But scientists have not fully understood the precise mechanisms that control DMN dynamics. Now, UNC School of Medicine researchers led by Ian Shih, PhD, associate professor of neurology, have experimentally documented the interplay between neurons and brain chemicals across brain regions, leading to alterations in DMN dynamics.
Published in the journal Science Advances, this research in mice provides evidence for how DMN dynamics is altered by activating the locus coeruleus (LC) – a small brain nucleus in the brainstem that releases norepinephrine. It also suggests new targets for treatment to restore DMN function.
“Many brain imagers have vast interest in identifying the circuit mechanisms that control large scale brain networks,” said Shih, senior author and director of the Center for Animal MRI (CAMRI) at the UNC Biomedical Research Imagine Center (BRIC). “But how a specific neurotransmitter system alters brain-wide dynamics remains incompletely understood. Our work helps explain how norepinephrine affects brain activity and connectivity, leading to changes in the DMN.”
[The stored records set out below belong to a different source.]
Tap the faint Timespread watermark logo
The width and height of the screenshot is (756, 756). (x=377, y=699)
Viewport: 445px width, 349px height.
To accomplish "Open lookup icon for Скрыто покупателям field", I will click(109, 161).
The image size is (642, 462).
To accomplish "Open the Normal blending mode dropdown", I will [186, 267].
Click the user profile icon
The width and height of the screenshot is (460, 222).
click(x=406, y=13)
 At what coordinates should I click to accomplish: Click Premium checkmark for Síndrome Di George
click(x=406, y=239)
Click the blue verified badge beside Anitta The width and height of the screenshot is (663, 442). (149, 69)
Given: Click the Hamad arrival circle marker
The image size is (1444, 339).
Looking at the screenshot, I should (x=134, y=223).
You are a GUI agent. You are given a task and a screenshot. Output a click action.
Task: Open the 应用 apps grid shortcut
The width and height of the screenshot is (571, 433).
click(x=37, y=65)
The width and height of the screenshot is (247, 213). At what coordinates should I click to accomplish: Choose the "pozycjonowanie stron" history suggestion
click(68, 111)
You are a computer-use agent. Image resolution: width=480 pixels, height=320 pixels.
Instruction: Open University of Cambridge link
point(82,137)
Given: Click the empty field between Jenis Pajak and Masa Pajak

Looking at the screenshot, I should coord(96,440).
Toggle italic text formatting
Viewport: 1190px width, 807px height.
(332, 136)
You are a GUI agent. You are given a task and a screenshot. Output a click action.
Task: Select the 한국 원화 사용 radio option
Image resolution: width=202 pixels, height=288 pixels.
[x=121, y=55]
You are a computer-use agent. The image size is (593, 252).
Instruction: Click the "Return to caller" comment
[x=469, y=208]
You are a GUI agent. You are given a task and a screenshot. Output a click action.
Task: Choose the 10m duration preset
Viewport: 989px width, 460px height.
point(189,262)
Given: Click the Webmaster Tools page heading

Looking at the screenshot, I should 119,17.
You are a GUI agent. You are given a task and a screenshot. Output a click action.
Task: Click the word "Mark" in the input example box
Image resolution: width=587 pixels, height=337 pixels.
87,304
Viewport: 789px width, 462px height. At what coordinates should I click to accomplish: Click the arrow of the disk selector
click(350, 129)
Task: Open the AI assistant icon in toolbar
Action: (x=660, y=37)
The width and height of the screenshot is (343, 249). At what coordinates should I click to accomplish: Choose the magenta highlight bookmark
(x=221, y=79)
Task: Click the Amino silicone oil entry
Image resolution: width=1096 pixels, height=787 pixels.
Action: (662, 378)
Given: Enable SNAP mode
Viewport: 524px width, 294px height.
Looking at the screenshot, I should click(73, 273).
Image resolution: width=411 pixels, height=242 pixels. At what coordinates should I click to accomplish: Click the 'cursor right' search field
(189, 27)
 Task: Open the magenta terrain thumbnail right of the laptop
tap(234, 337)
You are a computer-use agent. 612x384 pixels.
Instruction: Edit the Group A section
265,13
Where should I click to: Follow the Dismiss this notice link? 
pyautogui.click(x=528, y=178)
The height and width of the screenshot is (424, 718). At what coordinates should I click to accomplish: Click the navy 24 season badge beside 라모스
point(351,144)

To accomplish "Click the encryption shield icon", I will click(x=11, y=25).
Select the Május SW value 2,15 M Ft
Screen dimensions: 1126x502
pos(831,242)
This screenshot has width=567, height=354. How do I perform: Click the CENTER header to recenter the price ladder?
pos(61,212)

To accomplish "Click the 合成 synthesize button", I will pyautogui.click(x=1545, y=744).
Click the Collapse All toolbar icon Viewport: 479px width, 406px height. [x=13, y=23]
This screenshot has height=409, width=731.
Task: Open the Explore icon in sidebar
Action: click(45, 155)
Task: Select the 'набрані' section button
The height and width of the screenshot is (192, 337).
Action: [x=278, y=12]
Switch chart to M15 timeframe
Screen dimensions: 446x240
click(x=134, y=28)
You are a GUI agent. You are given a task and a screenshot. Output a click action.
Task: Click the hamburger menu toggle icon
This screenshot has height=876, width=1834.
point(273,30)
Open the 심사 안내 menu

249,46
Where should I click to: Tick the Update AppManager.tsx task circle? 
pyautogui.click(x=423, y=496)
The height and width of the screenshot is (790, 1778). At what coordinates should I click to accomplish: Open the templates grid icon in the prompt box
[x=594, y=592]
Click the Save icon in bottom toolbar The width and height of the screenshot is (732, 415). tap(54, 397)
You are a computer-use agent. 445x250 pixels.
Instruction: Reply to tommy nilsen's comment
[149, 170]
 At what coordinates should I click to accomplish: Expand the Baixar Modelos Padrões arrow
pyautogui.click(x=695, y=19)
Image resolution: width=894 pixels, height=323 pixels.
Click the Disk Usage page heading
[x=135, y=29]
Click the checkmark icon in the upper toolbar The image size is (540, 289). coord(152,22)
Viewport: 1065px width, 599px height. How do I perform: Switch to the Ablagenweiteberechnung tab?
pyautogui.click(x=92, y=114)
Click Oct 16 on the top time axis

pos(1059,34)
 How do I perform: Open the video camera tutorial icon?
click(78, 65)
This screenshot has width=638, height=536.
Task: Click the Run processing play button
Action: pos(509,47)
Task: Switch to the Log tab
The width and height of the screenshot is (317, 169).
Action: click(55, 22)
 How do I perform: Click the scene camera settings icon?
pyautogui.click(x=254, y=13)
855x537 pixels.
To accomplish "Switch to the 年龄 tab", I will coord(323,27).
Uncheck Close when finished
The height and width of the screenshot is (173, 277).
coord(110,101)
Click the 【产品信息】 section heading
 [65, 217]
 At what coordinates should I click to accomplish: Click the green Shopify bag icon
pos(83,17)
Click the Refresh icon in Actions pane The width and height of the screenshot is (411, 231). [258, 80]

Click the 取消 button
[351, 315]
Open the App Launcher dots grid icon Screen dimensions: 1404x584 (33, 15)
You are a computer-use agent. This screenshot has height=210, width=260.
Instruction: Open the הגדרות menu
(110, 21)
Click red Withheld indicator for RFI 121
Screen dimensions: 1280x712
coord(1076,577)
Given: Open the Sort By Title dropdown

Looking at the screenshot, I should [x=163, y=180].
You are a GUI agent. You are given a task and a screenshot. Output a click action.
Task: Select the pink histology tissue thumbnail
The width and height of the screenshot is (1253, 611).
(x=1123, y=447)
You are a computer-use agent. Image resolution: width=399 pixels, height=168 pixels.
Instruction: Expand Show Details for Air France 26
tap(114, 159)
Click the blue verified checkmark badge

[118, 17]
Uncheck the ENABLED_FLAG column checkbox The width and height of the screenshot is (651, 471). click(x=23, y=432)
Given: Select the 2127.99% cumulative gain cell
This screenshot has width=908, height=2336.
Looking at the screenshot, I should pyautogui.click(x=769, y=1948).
Shih and first author Esteban Oyarzabal, PhD, a UNC-Chapel Hill graduate student at the time of this research, led functional magnetic resonance imaging (fMRI) studies in a genetically modified mouse model that expresses synthetic receptors in the LC. Then they examined the LC’s influence on the DMN.
Creating a model to express these synthetic receptors allowed the researchers to manipulate brain cell activity by using compounds that can selectively activate these receptors. This “chemogenetic” technique pioneered by UNC pharmacology researcher Byran Roth, MD, PhD, is perfectly suited for Shih’s team to manipulate the LC during fMRI. What they found is that activating the LC led to a constricting of blood vessels in that region and, at the same time, increasing low frequency fMRI activity changes in the frontal cortical regions of the DMN.
The scientists then created an optical-measurement platform to simultaneous measure the amount of norepinephrine released, neuronal calcium activity, and brain blood volume changes. They demonstrated that norepinephrine from the LC can increase frontal cortical neuron spiking activity, while reducing blood volume.
“This has significant implications to the interpretation of the fMRI data,” Shih said, “because it’s been widely documented that neuronal and vascular activities in the brain are related. Now, we show that this coupling is affected by the presence of norepinephrine.”
They also demonstrated that chemogenetic activation of LC-NE neurons strengthened the communication of neurons within the frontal cortical regions of the DMN. They discovered that the retrosplenial cortex and hippocampus regions of the brain can modulate this functional connectivity.
“We believe these two regions potentially could serve as novel targets to control frontal cortical regions and restore DMN function when LC neurons are degenerated in Alzheimer’s and Parkinson’s disease,” Shih said.
This work was supported mainly by an NIH BRAIN Initiative award (R01 MH111429). The mouse model was provided by Patricia Jensen, PhD, at the National Institute for Environmental Health Sciences.
Li-Ming Hsu, PhD, and Manasmita Das, PhD, both postdoctoral researchers at CAMRI, are co-first authors of this paper. Shih is also a member of the UNC Bowles Center for Alcohol Studies, the UNC Intellectual and Developmental Disabilities Research Center, the UNC McAllister Heart Institute, and the UNC-NCSU Joint Department of Biomedical Engineering.
While a Neurobiology Curriculum graduate student at UNC-Chapel Hill, Oyarzabal was supported by Neuroscience and Integrative Vascular Biology training grants. He is now Study Director in Molecular Imaging at Charles River Laboratories in Kalamazoo, Michigan.